Widely targeted metabolic profiling provides insights into variations in bioactive compounds and antioxidant activity of sesame, soybean, peanut, and perilla.

Oilseeds are important sources of diversified nutraceuticals with marked health attributes. Thus, a better understanding of metabolome differences between common oilseeds will be conducive to the food pharmacy. This study aimed to compare the metabolite profiles and antioxidant activity of sesame, soybean, peanut, and perilla seeds and reveal the variation in bioactive compounds. LC-MS-based widely targeted metabolic profiling identified a total of 975 metabolites, of which 753 were common to the four crops. Multivariate analyses unveiled a crop-specific accumulation of metabolites, with 298-388 DAMs (differentially accumulated metabolites) identified. Amino acid metabolism, phenylpropanoid biosynthesis, flavonoid biosynthesis, and lipid metabolism were the most differentially regulated pathways. Furthermore, we revealed the variation in the relative content of 48, 20, 18, 9, 18, 11, and 6 differentially accumulated bioactive flavonoids, phenolic acids, amino acids, vitamins, terpenoids, alkaloids, and coumarins, respectively. Most of the flavonoids accumulated highly in soybean, followed by perilla. Sesame exhibited a better amino acid profile than other oilseeds. DPPH and FRAP assays showed that the antioxidant activity of perilla seed extracts was the highest, followed by soybean, peanut, and sesame. Our results provide data support for the comprehensive use of sesame, perilla, soybean, and peanut seeds in food, and pharmaceutical industries.

Genome-wide association analysis and transcriptome reveal novel loci and a candidate regulatory gene of fatty acid biosynthesis in sesame (Sesamum indicum L.).

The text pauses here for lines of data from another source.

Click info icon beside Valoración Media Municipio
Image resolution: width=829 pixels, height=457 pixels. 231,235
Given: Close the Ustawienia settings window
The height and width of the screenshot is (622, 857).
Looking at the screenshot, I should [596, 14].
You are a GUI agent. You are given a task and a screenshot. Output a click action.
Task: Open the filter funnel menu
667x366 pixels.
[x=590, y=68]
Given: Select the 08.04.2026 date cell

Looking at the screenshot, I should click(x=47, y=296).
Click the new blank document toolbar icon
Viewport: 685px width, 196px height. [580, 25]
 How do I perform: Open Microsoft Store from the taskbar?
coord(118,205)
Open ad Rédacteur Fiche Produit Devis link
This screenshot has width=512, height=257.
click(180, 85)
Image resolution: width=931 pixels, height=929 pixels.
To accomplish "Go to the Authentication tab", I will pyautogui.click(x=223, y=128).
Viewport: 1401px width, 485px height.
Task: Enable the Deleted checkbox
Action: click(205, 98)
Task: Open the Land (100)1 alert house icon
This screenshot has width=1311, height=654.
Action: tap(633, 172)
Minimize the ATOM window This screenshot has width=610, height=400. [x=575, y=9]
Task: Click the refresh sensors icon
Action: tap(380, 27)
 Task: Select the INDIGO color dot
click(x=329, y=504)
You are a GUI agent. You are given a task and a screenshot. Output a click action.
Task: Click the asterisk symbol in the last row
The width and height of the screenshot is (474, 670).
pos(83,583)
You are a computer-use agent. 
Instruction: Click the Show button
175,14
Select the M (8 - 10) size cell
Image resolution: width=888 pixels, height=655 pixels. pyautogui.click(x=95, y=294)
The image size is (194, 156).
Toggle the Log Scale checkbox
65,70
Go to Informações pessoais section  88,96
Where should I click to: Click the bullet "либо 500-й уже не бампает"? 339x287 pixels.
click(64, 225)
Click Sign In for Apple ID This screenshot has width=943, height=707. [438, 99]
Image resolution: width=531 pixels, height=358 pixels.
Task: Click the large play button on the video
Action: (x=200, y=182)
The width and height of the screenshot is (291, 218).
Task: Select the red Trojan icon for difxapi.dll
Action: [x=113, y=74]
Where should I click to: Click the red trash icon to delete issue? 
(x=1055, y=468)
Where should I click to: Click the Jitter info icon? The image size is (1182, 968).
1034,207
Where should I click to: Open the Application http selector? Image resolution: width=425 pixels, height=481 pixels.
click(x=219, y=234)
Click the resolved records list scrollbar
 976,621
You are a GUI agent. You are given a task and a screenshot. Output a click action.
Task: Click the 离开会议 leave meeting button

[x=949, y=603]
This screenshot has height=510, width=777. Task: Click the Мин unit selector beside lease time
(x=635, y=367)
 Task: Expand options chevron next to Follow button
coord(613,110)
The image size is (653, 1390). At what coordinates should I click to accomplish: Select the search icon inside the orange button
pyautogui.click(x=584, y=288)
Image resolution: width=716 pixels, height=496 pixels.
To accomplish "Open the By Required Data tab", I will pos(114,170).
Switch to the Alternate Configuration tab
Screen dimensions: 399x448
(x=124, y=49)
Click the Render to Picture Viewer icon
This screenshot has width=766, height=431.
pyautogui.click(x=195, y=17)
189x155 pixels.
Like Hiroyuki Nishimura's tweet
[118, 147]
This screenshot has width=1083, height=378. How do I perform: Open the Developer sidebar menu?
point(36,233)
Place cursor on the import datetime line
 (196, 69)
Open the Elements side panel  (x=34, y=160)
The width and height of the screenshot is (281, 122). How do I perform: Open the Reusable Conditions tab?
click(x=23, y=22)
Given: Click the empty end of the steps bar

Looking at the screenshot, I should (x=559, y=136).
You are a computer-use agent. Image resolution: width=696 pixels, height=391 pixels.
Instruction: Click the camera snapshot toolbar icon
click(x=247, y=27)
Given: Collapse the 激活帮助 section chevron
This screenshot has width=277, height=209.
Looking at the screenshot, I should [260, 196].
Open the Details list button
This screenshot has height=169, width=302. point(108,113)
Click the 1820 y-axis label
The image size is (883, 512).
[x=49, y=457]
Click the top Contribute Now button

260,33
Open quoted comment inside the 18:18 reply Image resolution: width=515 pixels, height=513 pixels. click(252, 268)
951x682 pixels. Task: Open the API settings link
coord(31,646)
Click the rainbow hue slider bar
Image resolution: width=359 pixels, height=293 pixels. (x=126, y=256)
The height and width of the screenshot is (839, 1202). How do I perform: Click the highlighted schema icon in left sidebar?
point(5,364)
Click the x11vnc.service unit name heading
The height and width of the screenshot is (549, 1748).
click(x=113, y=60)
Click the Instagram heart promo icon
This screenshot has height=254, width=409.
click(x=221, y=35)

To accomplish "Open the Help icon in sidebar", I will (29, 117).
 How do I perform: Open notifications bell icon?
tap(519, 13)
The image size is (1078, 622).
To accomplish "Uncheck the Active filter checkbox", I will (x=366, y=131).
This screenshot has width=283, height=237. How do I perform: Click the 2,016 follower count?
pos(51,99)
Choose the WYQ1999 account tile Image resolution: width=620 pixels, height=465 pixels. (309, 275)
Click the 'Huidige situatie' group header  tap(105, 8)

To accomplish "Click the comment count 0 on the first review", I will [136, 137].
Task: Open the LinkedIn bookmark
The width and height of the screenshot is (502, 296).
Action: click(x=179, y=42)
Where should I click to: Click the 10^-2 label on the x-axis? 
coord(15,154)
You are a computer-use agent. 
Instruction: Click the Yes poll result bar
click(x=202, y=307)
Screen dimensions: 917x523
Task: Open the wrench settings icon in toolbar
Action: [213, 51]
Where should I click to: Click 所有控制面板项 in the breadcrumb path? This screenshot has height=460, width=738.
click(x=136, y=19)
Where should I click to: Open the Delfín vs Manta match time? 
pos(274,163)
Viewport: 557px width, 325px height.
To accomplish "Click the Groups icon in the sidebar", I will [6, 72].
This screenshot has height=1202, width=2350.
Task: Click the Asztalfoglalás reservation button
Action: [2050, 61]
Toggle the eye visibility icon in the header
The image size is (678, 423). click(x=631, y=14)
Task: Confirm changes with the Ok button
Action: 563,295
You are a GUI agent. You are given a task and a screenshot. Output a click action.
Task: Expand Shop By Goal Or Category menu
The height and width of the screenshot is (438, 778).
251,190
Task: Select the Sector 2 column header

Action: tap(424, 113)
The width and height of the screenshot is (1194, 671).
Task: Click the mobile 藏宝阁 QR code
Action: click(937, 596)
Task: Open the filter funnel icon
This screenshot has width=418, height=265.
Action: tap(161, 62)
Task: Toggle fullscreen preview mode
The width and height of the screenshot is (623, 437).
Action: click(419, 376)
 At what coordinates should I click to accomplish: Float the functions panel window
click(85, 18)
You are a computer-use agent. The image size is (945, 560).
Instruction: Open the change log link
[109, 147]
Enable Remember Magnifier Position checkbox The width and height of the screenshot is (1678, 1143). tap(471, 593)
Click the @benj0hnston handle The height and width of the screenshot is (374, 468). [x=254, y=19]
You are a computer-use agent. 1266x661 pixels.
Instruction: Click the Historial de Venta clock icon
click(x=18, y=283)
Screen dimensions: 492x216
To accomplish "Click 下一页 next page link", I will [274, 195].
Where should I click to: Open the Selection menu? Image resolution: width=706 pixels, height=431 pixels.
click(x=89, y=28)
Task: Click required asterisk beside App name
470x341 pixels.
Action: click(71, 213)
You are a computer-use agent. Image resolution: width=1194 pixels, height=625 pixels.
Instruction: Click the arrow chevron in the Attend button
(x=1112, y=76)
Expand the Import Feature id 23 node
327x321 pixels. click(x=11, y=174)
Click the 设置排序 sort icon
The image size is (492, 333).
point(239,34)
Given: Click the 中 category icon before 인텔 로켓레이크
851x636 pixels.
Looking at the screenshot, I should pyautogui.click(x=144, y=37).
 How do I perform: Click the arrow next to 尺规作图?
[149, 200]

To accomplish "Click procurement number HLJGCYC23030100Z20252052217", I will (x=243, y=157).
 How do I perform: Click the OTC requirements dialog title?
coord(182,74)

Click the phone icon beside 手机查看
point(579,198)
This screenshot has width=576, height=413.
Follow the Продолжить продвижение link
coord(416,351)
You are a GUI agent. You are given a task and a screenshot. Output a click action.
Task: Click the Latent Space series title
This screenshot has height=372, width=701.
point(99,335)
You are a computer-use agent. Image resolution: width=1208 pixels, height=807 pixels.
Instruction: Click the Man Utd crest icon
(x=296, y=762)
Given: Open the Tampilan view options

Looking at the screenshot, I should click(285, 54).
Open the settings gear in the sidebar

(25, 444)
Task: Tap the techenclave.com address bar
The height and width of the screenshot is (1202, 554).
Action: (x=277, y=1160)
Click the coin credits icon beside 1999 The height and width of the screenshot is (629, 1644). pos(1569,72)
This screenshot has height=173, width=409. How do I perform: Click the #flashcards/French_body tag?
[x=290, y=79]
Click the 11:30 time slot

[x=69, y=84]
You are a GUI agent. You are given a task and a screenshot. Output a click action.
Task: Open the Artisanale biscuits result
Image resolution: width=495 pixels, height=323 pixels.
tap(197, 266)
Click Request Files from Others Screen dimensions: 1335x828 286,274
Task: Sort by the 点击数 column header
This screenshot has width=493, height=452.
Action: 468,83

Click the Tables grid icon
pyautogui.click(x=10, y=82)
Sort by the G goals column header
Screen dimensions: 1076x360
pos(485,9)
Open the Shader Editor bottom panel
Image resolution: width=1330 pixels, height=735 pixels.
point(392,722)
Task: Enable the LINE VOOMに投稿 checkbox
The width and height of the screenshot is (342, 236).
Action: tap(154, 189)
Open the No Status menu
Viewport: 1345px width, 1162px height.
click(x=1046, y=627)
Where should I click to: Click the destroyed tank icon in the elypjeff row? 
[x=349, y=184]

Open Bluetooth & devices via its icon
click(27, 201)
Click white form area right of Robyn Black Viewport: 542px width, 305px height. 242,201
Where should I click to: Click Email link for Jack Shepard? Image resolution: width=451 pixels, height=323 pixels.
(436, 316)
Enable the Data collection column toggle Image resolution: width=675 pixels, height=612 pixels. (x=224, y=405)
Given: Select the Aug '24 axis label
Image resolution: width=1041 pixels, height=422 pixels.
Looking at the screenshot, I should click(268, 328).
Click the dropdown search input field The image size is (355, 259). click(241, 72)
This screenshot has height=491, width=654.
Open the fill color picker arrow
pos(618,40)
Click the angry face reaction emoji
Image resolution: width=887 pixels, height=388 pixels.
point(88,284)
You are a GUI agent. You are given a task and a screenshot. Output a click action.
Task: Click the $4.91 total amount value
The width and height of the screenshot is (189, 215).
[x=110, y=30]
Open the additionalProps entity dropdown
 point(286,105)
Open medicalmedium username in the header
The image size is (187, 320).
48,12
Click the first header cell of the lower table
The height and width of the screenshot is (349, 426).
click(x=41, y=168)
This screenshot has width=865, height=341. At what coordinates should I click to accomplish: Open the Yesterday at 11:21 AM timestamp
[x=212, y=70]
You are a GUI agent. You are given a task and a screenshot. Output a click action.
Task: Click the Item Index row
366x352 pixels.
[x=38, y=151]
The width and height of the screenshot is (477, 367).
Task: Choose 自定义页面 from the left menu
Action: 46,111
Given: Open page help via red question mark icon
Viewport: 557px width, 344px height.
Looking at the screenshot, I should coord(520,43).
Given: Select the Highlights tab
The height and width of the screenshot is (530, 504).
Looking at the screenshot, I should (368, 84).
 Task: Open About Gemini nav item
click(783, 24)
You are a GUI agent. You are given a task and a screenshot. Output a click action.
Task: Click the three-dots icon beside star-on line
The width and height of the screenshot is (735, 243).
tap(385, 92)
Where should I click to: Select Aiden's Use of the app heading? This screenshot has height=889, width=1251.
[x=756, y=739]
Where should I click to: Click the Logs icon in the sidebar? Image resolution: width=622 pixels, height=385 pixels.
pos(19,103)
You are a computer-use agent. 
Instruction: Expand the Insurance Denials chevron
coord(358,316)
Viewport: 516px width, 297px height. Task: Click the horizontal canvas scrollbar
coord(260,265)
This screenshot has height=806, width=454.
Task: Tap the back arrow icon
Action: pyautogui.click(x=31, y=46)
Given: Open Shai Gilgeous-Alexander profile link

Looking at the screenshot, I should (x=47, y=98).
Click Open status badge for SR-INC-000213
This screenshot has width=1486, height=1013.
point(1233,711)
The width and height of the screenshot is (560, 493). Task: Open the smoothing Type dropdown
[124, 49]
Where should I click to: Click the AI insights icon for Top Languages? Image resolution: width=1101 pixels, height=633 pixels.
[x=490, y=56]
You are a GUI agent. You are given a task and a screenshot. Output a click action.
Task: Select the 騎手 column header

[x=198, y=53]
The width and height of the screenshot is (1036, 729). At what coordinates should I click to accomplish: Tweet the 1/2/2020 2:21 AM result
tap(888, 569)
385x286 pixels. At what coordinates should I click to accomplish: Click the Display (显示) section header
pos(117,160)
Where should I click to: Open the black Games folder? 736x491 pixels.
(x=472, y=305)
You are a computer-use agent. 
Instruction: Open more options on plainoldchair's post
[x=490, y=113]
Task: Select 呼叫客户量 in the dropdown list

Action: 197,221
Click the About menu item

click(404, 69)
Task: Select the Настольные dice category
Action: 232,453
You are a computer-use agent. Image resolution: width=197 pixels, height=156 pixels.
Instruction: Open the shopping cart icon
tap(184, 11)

The regulatory mechanisms of fatty acid (FA) biosynthesis and triacylglycerols (TAGs) assembly remain largely misunderstood in sesame. Gas chromatography was used to analyze the natural variation in FA compositions and oil content (OC) in 400 sesame accessions grown in three different environments. The phenotypic data was associated with the newly released SNP data from whole-genome resequencing, and 43 significant loci for FA and OC were identified. Comparative transcriptomics analysis of high-OC and low-OC materials was performed, and 515 differentially expressed genes (DEGs) were identified across three seed developmental stages. By integrating the genome-wide association study (GWAS) and DEGs analysis, twenty candidate genes were identified, of which SiTPS1 (trehalose-6-phosphate synthase 1) has emerged as a key regulatory gene of FAs and TAGs metabolism in sesame. Overexpression of SiTPS1 in transgenic Arabidopsis influenced FA composition and significantly increased OC. Our study provides resources for the markers-based improvement of OC and quality in sesame and other crops.

Widely targeted metabolome profiling of different colored sesame (Sesamum indicum L.) seeds provides new insight into their antioxidant activities.

Sesame seeds are considered worldwide as a functional food due to their nutritional and therapeutical values. Several physiological functions are being associated with sesame seeds and their derived products. However, the phytochemicals responsible for these various proprieties are not well understood. Thus, to acknowledge the diversity and variability of metabolites in sesame seeds of different colors and reveal key metabolites and pathways contributing to differences in antioxidant activities, black, brown, yellow, and white sesame seeds from 12 varieties were subjected to LC-MS/MS-based widely targeted metabolomics analysis. Totally, 671 metabolites were identified and chemically classified. The metabolic compounds varied significantly with the seed coat color and genotype. Many flavonoids, amino acids, and terpenoids were up-regulated in dark seeds. Sixty key differential metabolites were filtered out. Phenylpropanoid biosynthesis, amino acids biosynthesis, and tyrosine metabolism were the main differently regulated pathways. The DPPH, ABTS, and FRAP assays showed that the antioxidant activities of the seeds increased with the seed coat darkness. Therefore, the pharmacological proprieties of black seeds might be related to their high content of flavonoids and essential amino acids mostly. These findings expand phytochemicals composition information of different colored sesame seeds and provide resources for their comprehensive use and quality improvement.